Installation of an Orbitally Welded Hygienic Piping System
Image courtesy of ATW Services
In response to increased demand for the production of an asthma drug, an expanded hygienic piping system was installed in a UK manufacturing plant. The system was designed to provide process services for two blow-fill-seal (BFS) packaging machines, and to replace the original hand-welded system with an orbitally welded one. Several advanced design concepts were incorporated into the installation to satisfy the goals of cleanability and sterilizability. The packaging suite was designated as a clean room to prevent contamination of the product during the BFS process. Some of the implemented features, and guidelines for similar projects, are presented in this article.
Figure 1: Details of the clean steam generator and header that deliver clean steam to the process piping and vessels for sterilization. The piping and header are jacketed to conserve heat.
Figure 2: Details of piping system, showing swing bends used to select routing of product. Completely welded systems must be physically connected. Such a design should prevent operator error.

━━━

Written task 1 — In the piping installation article, name every piece of equipment that the caption of Figure 1 mentions.
Written task 2 — Quote the piping installation article word for word, everything from "Figure 1: Details" down to "prevent operator error.".
Answer from the article above and nothing else.

Data records —
━━━

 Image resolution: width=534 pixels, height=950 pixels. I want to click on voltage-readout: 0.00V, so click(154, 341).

━━━

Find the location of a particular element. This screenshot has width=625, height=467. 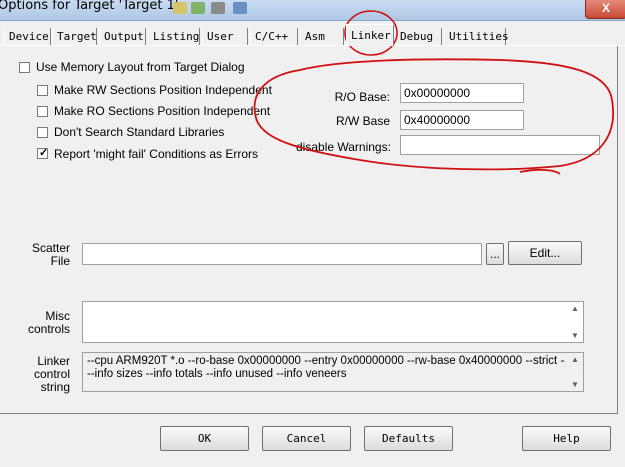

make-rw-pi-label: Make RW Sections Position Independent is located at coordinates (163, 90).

━━━

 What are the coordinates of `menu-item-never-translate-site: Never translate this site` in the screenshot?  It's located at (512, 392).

━━━

Task response 1 —
- Clean steam generator
- Header
- Process piping
- Vessels

Task response 2 —
Figure 1: Details of the clean steam generator and header that deliver clean steam to the process piping and vessels for sterilization. The piping and header are jacketed to conserve heat.
Figure 2: Details of piping system, showing swing bends used to select routing of product. Completely welded systems must be physically connected. Such a design should prevent operator error.